Sampling fails after upgrading to v4


I was previously using pymc3 v3.11.2 and decided to upgrade to v4. After upgrading and making only the necessary changes, the NUTS sampler fails where before it didn’t, with the error message:

ValueError: Mass matrix contains zeros on the diagonal.
The derivative of RV Uptime_interval__.ravel()[[0]] is zero.
The derivative of RV Downtime_interval__.ravel()[[0]] is zero.
The derivative of RV L.ravel()[] is zero.

I know this is notoriously difficult to debug and I’m not really sure what could be causing it, I had encountered it before with pymc3, but the current version of my model runs fine on pymc3.
The only changes I made were renaming theano to aesara and changing how I pass variables to pm.DensityDist.

Does anyone know what change in pymc could cause this?

It would be quite a bit of extra work to post a working version of my model here, so I would prefer not to do that.
Some details that I think may be relevant:
Using the NUTS sampler, both init="jitter+adapt_diag" and init="adapt_diag" run into this problem.
I had seen on other posts that this sometimes solves the issue.
The model is essentially a product of pm.Normal distributions.

I’m thankful for any insights on how to solve this problem.

You’ll have to share your model for us to be able to help.

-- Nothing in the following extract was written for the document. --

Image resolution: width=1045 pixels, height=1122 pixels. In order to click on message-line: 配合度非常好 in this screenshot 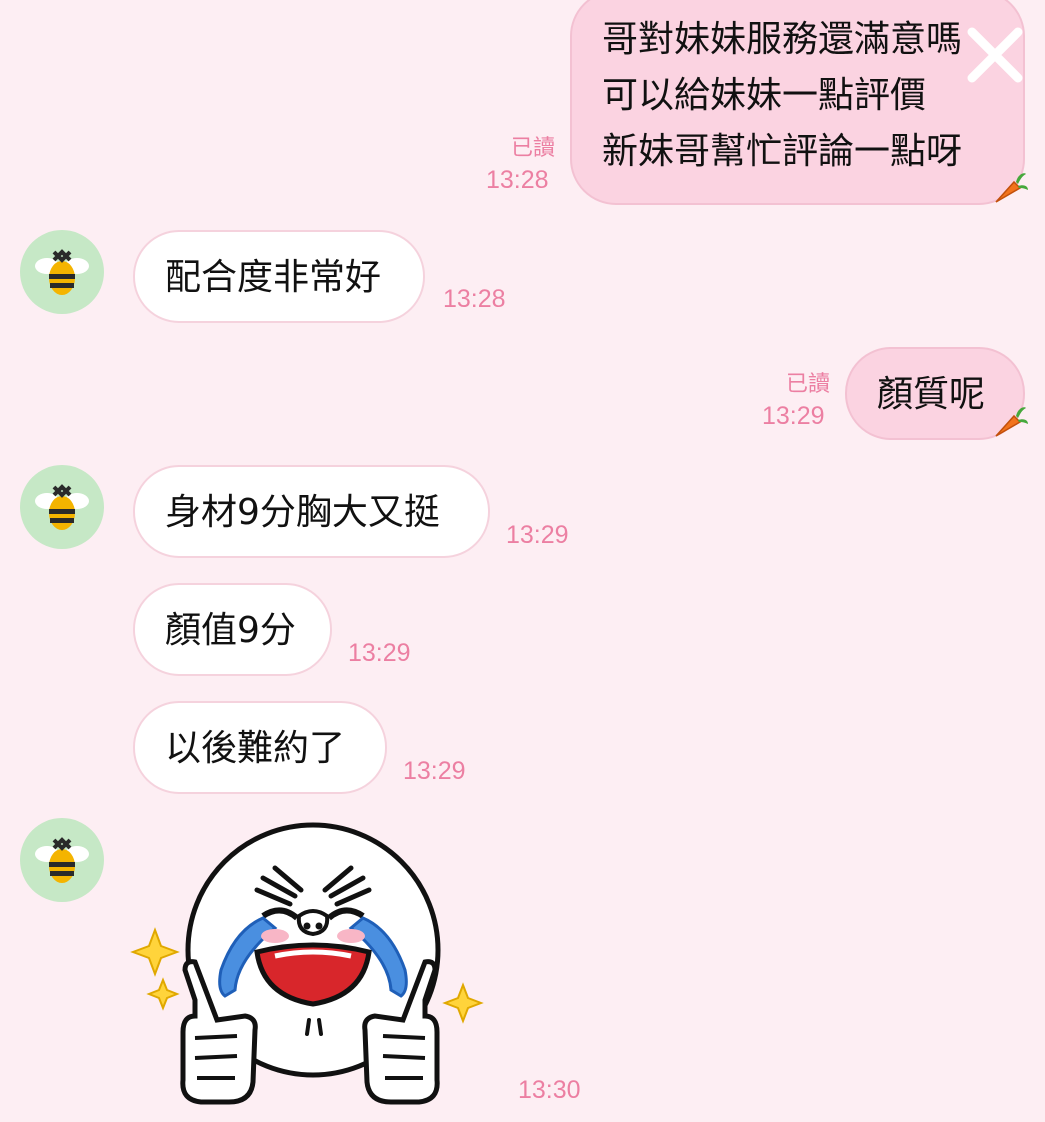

I don’t think I can post a fully working version here, because it requires quite a bit of data stored in other files.
But here are the essentials:

s = {
    'draws': 10000,
    'tune': 5000,
    'chains': 2,
    'cores': 1,
ev_B = {
    'A': 0.16128047381554936,
    'B': 0.005666983263328754,
    'C': 8.388210965590476,
    'D': 0.004900584215030823,
    'E': 0.903214838018954
ids = ['A', 'B', 'C', 'D', 'E']
with pm.Model():
    ## load_models returns a dictionary with `ids` as keys
    ## and objects as items. Each object loads data from a file
    ## and has a `predict` method.
    model_dict = load_models(ids, filepaths)
    priors = [
        pm.Uniform('Uptime', lower=100, upper=2000),
        pm.Uniform('Downtime', lower=0, upper=10000),
    evidence = [ev_B[i] for i in ids]
    sigma = [0.1 * ev_B[i] for i in ids]
    models = [model_dict[i].predict(priors) for i in ids]
    distrib = [pm.Normal(i, mu=m, sigma=s, observed=o)
               for i, m, s, o in zip(ids, models, sigma, evidence)
    def joint(*args):
        return np.product([*args])
    l = pm.DensityDist('L', *distrib, logp=joint)

The sampling actually works, if I use tune = 50 and draws=100. Is there some way to gain more insight into which specific sample is causing it to crash?